Stored items
------------------------------------------------

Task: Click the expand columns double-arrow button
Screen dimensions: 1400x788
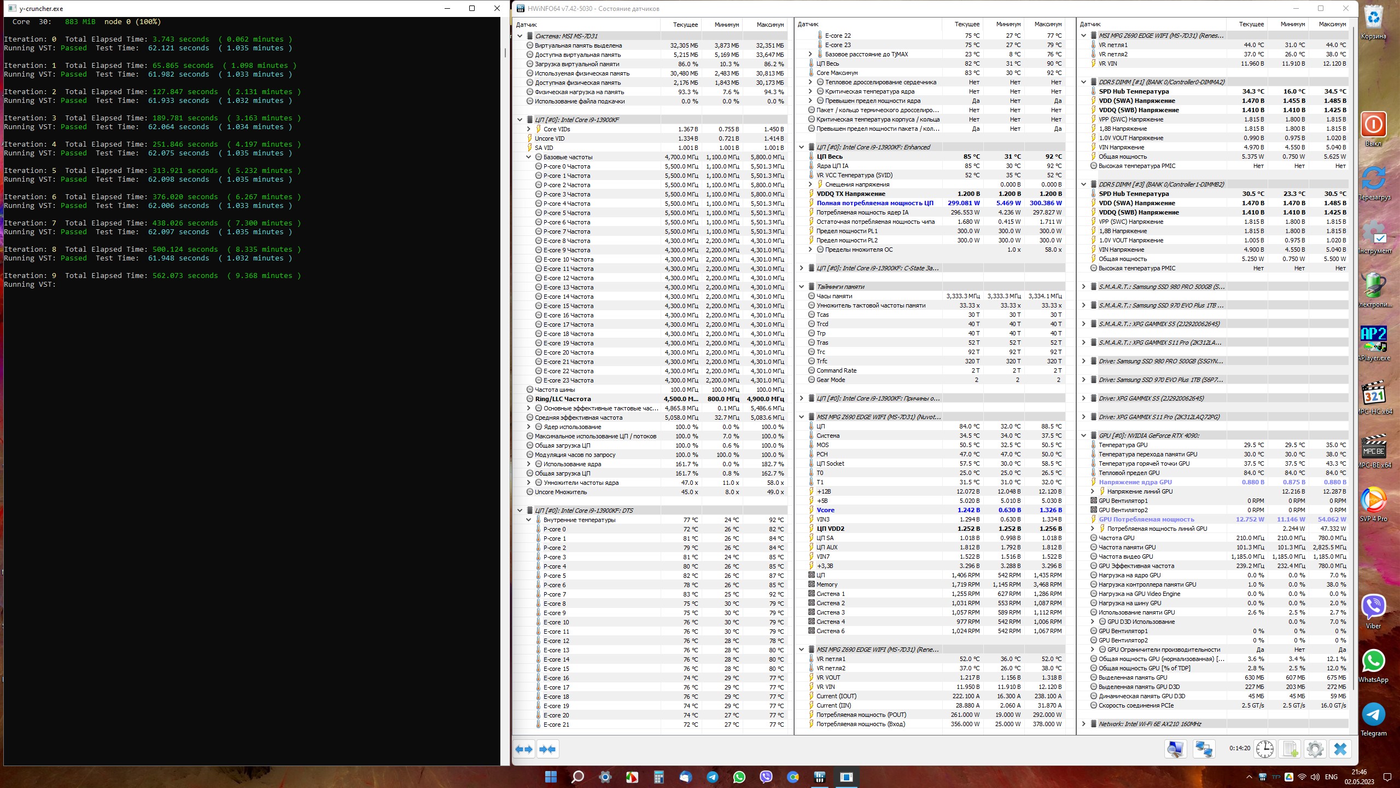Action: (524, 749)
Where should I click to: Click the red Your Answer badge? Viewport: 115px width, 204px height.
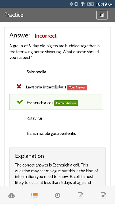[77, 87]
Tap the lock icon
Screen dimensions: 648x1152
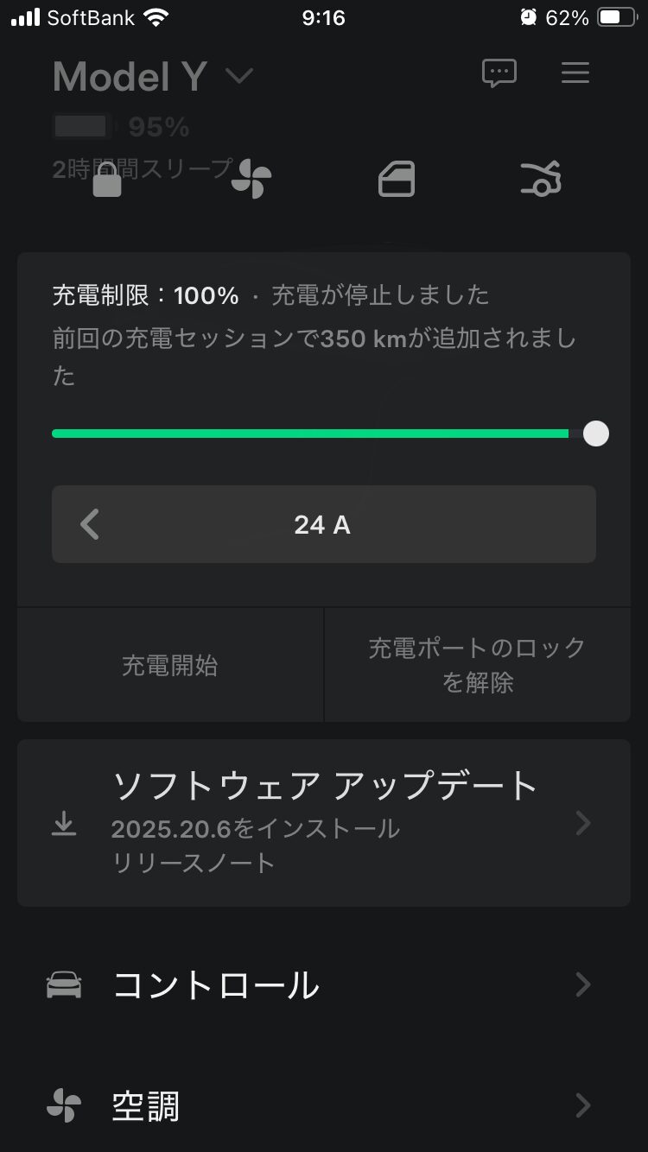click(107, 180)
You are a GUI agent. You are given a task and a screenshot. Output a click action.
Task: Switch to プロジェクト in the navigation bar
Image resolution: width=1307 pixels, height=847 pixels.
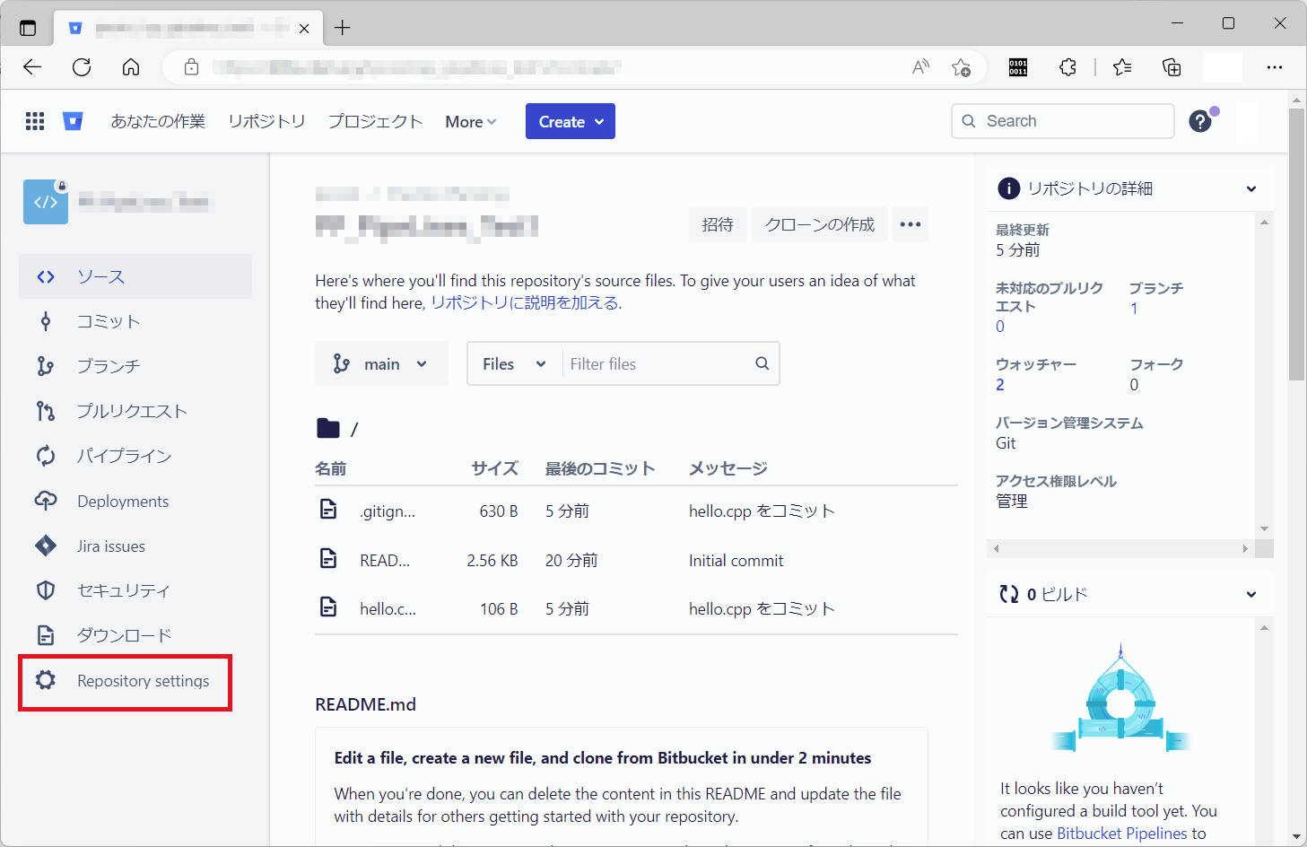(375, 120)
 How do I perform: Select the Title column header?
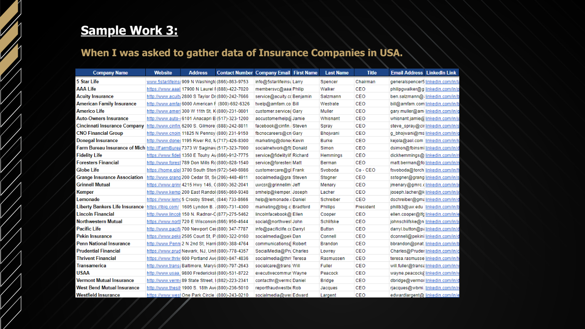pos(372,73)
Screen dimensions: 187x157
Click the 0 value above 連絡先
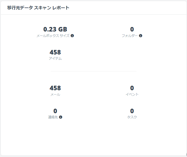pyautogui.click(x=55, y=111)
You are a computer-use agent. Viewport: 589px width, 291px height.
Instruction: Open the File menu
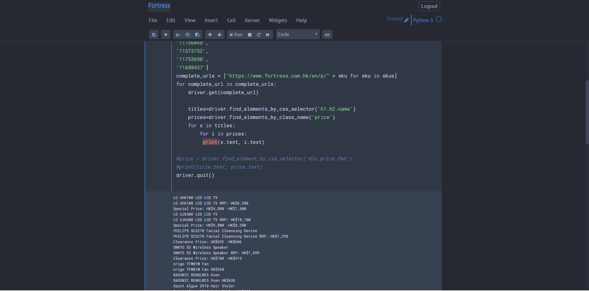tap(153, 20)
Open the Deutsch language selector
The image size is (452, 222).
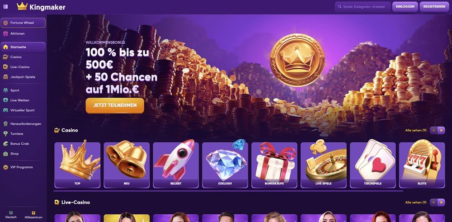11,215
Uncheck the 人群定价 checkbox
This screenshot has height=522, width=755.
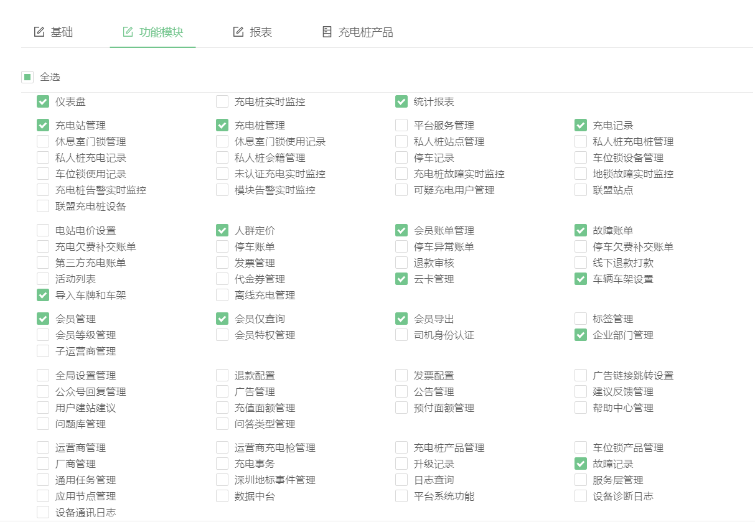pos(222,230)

------------------------------------------------

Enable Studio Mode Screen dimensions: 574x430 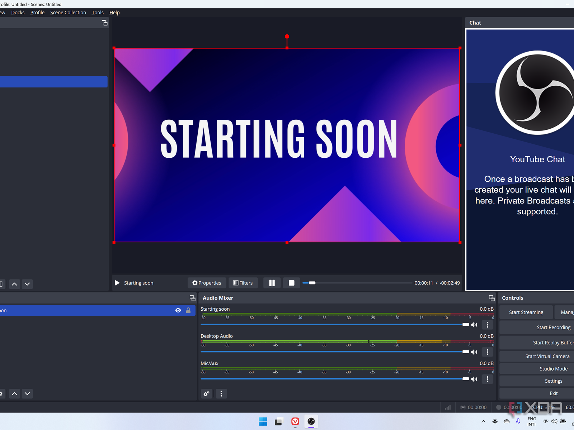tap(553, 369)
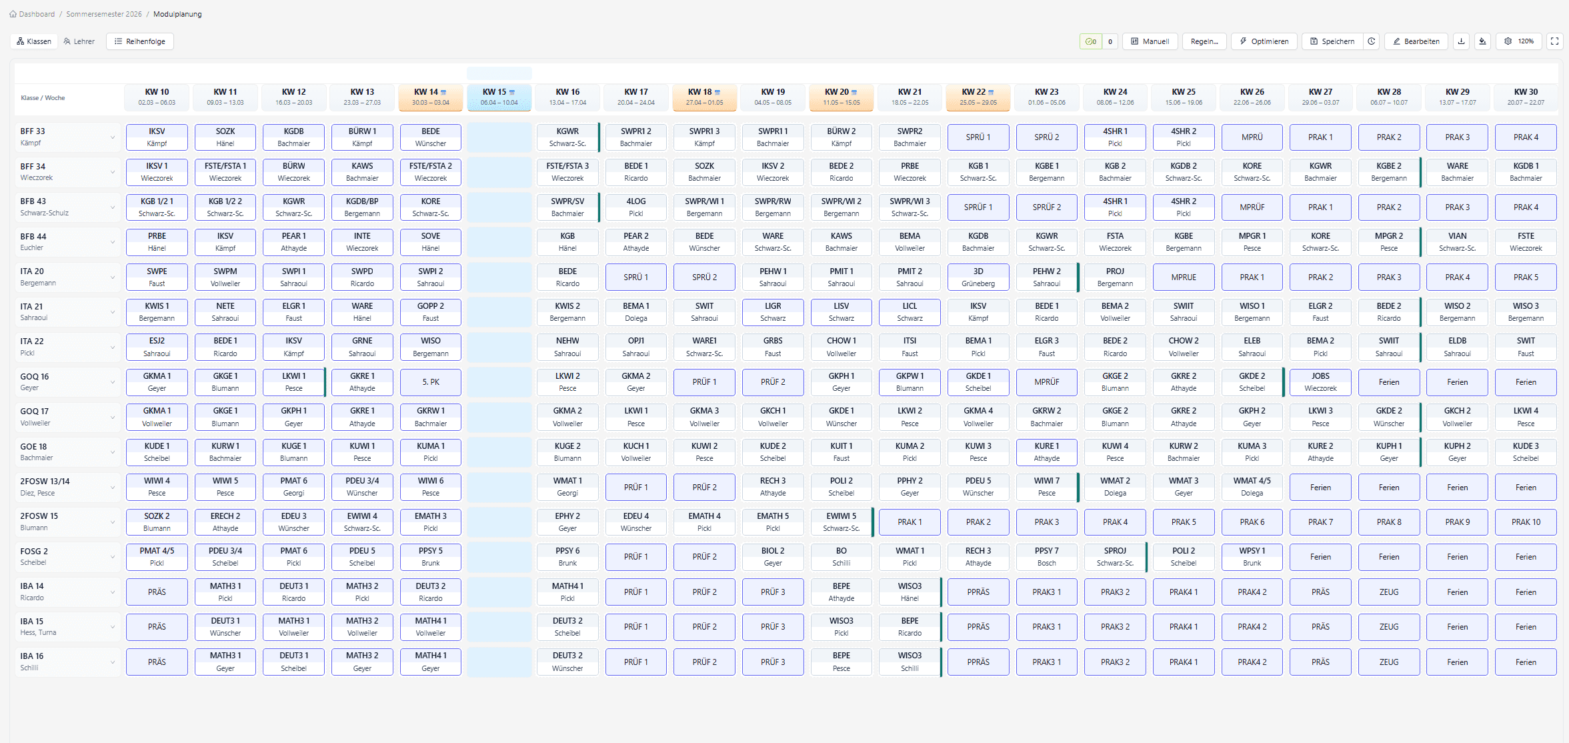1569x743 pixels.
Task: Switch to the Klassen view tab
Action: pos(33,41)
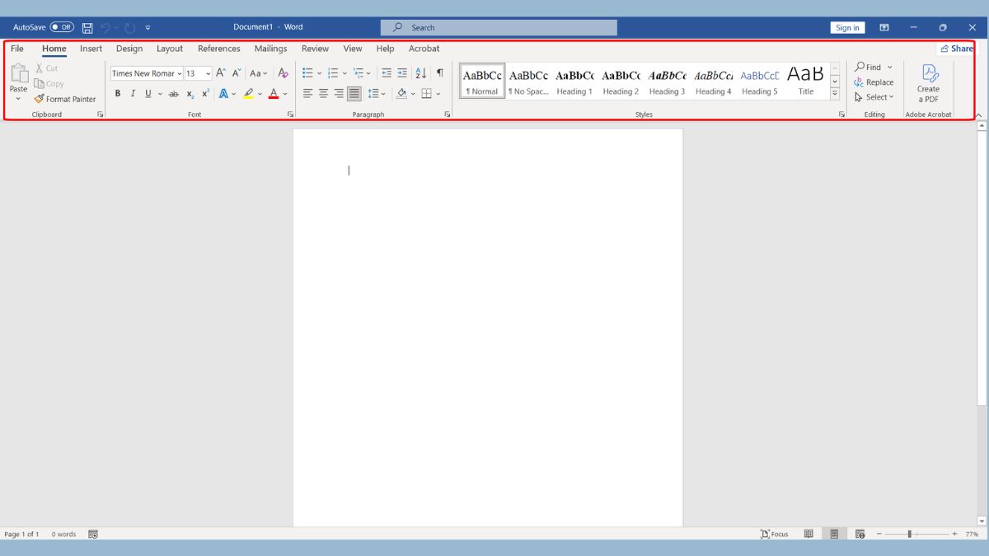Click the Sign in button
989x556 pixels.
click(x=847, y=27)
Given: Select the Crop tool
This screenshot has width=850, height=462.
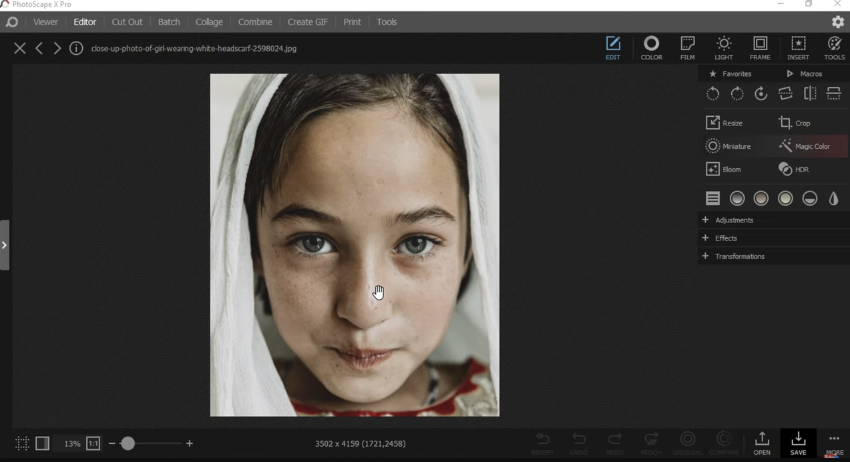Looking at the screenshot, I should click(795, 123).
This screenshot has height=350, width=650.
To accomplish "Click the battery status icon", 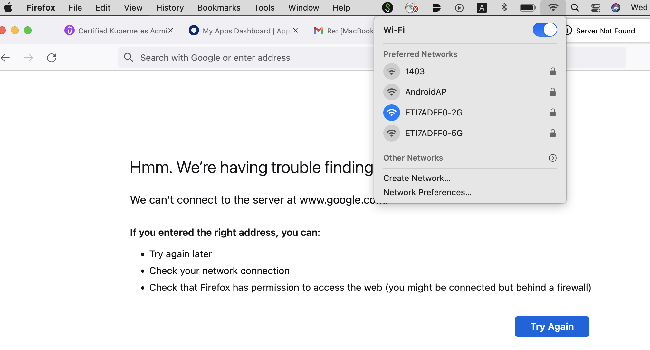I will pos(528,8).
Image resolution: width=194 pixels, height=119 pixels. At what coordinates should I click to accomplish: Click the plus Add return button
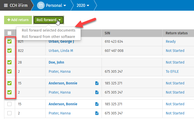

------------------------------------------------

* Given exercise *
Identify each line of the items above that contains the word "Viewport", and copy every such line.

* Task result *
Where should I click to: Click the red Your Answer badge? Viewport: 115px width, 204px height.
You are a computer-use agent. Viewport: 589px width, 291px height.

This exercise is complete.